> Travail demandé
- A) D'après le passage sur l'éducation des adultes, que peut devenir cette éducation lorsqu'elle est dûment mise en œuvre et efficace ?
- B) Renvoyez le passage du texte sur l'éducation des adultes en commençant par « Tout ceci veut » et en allant jusqu'à « son propre avenir. ».

> Texte proposé
= = = = =

Tout ceci veut dire que l'éducation des adultes doit devenir une priorité des activités globales de développement et faire régulièrement l'objet de financements de la part des gouvernements ou autres institutions. Le niveau de priorité accordé est peut-être l'une des décisions les plus politiques que puisse prendre un gouvernement. En effet, si l'éducation des adultes est dûment mise en œuvre et, par conséquent, efficace, elle peut devenir l'instrument le plus puissant pour le développement d'une population libre qui insistera pour déterminer son propre avenir.

= = = = =

Données d'ancrage par coordonnées de pixels:
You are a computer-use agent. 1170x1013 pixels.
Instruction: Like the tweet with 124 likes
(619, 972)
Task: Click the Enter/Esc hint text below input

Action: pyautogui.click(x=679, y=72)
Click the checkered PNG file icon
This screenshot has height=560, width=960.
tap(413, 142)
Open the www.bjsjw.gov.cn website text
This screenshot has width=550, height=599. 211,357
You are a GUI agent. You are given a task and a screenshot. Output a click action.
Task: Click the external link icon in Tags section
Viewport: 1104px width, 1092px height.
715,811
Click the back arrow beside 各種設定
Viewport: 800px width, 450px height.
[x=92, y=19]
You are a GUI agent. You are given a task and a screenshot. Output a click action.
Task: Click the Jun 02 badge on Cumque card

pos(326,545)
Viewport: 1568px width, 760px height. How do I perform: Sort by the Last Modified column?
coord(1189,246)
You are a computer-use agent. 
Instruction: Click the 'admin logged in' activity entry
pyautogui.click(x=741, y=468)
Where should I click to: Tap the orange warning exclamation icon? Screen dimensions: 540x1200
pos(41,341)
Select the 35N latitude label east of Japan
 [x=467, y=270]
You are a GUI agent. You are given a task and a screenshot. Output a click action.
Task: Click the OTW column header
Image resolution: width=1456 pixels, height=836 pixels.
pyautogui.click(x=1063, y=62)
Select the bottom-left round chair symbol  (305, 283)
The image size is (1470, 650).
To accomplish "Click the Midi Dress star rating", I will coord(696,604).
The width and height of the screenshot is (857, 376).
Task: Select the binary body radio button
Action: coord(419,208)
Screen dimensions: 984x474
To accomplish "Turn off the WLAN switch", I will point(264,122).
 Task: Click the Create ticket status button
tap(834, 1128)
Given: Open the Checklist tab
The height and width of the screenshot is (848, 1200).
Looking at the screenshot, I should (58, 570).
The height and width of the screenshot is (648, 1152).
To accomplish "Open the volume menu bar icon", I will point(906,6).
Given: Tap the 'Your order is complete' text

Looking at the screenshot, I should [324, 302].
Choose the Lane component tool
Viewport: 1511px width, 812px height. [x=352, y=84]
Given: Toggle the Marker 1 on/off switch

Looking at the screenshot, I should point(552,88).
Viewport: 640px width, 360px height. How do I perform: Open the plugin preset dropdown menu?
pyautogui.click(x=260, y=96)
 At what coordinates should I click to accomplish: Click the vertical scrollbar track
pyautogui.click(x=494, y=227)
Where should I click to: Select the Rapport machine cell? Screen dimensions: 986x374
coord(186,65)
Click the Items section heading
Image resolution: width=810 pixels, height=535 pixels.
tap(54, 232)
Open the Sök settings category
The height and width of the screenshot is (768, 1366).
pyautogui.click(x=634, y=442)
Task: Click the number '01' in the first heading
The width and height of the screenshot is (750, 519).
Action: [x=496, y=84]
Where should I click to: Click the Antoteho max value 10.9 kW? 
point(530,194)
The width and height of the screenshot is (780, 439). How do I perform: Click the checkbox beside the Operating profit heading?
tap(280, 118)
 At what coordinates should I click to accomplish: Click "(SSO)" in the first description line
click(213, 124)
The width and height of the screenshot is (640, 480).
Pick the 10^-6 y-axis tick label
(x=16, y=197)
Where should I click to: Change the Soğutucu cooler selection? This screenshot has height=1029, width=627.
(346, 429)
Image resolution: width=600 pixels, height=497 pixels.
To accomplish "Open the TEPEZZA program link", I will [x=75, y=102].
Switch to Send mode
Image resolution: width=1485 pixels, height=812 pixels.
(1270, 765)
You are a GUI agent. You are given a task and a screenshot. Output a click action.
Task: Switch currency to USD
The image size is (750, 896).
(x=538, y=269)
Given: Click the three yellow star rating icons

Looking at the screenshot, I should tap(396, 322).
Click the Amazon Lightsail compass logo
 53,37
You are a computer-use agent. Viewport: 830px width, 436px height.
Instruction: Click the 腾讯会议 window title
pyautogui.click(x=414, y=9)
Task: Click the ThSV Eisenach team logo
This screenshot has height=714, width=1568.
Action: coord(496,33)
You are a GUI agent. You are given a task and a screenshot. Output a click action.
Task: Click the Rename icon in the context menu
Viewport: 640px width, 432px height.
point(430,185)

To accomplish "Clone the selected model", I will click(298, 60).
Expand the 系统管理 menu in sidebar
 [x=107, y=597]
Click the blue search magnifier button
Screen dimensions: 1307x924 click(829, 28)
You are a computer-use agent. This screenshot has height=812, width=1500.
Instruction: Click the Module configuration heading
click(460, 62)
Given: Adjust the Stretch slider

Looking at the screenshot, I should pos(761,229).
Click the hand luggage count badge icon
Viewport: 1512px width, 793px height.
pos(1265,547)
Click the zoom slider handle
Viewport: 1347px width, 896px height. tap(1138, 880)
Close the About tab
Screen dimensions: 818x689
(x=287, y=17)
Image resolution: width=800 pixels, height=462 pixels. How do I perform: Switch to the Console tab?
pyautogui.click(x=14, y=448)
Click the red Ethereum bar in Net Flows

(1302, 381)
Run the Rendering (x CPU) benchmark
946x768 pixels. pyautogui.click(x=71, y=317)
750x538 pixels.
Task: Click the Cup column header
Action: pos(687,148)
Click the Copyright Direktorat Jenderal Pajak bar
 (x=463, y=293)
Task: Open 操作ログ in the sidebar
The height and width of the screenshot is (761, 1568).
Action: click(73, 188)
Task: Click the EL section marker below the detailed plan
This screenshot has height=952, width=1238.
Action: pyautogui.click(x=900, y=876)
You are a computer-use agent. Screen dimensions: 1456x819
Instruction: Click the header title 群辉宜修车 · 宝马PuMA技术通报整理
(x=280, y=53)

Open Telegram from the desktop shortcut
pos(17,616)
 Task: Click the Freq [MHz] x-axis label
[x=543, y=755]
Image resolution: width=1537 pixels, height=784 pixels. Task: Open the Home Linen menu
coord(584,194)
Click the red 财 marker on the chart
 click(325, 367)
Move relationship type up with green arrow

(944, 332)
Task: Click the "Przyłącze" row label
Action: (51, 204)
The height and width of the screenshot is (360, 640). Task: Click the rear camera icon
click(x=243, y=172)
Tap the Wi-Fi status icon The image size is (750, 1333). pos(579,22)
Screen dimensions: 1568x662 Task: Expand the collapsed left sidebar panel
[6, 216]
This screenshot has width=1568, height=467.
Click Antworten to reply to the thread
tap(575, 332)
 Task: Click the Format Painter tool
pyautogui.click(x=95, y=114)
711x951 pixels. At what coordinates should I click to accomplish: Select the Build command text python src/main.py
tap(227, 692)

= = = = =

> Vos réponses écrites
- A) L'instrument le plus puissant pour le développement d'une population libre qui insistera pour déterminer son propre avenir.

- B)
Tout ceci veut dire que l'éducation des adultes doit devenir une priorité des activités globales de développement et faire régulièrement l'objet de financements de la part des gouvernements ou autres institutions. Le niveau de priorité accordé est peut-être l'une des décisions les plus politiques que puisse prendre un gouvernement. En effet, si l'éducation des adultes est dûment mise en œuvre et, par conséquent, efficace, elle peut devenir l'instrument le plus puissant pour le développement d'une population libre qui insistera pour déterminer son propre avenir.